Design a ride-sharing system — full system-design solution. — Cracked Java
// High-Level Design (HLD / Distributed Systems) · Design a Ride-Sharing System (Uber / Lyft)
SeniorSystem DesignBig TechUberAmazon

Design a ride-sharing system — full system-design solution.

1. Functional requirements

  • Drivers stream live location; go online/offline.
  • Rider requests a ride from A → B.
  • Match rider to a nearby available driver; driver accepts/declines.
  • Real-time trip tracking (both parties see live location).
  • Surge pricing by area.
  • Trip lifecycle to completion + payment.

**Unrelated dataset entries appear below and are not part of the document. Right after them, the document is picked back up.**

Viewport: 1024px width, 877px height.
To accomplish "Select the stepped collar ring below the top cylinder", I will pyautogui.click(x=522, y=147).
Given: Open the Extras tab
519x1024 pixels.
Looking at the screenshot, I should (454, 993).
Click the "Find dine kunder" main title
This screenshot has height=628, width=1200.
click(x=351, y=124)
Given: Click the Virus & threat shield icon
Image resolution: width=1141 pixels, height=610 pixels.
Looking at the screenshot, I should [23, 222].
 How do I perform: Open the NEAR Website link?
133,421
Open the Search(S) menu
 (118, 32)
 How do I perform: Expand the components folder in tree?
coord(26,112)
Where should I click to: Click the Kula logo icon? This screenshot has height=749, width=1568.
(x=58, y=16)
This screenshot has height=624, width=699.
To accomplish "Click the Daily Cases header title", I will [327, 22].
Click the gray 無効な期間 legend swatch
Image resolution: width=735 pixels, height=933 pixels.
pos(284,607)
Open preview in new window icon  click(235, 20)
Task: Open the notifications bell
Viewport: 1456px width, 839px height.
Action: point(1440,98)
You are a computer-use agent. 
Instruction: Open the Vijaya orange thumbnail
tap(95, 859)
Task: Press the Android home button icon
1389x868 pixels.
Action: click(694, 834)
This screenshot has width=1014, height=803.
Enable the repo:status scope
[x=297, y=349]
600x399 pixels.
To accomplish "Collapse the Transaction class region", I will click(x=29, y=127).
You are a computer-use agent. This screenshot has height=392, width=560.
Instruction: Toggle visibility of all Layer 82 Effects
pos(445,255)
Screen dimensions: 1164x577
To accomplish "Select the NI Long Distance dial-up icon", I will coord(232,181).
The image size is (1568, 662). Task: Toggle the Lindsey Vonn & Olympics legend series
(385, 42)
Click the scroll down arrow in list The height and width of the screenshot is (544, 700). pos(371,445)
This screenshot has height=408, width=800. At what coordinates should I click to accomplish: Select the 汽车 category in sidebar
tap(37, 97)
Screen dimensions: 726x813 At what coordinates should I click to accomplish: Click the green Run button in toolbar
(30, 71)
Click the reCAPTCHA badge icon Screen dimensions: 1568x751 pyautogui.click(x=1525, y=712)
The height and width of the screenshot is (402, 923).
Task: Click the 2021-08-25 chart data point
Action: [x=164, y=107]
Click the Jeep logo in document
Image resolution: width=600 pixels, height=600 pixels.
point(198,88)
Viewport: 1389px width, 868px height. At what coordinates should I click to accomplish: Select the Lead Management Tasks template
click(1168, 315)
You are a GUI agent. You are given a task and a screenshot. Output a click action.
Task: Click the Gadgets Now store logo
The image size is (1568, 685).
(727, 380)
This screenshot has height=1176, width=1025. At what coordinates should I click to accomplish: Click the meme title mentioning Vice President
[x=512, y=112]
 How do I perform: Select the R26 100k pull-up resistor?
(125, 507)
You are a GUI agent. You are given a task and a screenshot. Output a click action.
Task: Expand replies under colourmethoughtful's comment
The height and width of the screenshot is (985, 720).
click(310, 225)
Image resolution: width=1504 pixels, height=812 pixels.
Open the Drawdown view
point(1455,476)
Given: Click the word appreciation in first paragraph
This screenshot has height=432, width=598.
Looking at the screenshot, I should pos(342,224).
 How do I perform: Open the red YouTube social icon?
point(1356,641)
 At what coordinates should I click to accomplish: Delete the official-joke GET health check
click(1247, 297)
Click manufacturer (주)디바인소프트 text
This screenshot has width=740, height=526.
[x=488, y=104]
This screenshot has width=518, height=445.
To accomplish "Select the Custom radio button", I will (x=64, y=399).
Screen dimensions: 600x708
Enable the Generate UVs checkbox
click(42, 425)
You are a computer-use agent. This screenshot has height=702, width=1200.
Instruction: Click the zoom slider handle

2. Non-functional requirements

  • Scale: 100M riders, 5M drivers (~1–2M concurrently online).
  • Latency: nearby-driver query + match offer p99 < 1–2 s; location ingest must keep up in real time.
  • Consistency: a driver is never assigned to two trips (strong consistency on assignment).
  • Availability: 99.99%; degraded matching is better than no matching.
  • Durability: trips and payments are financial records — never lost.

3. Capacity estimation

  • Location updates: ~1.5M online drivers × 1 update / 4 s ≈ ~375K writes/s (the dominant write load).
  • Ride requests: assume ~15M rides/day ≈ ~175 requests/s (×~5 peak ≈ 900/s) — tiny vs location writes.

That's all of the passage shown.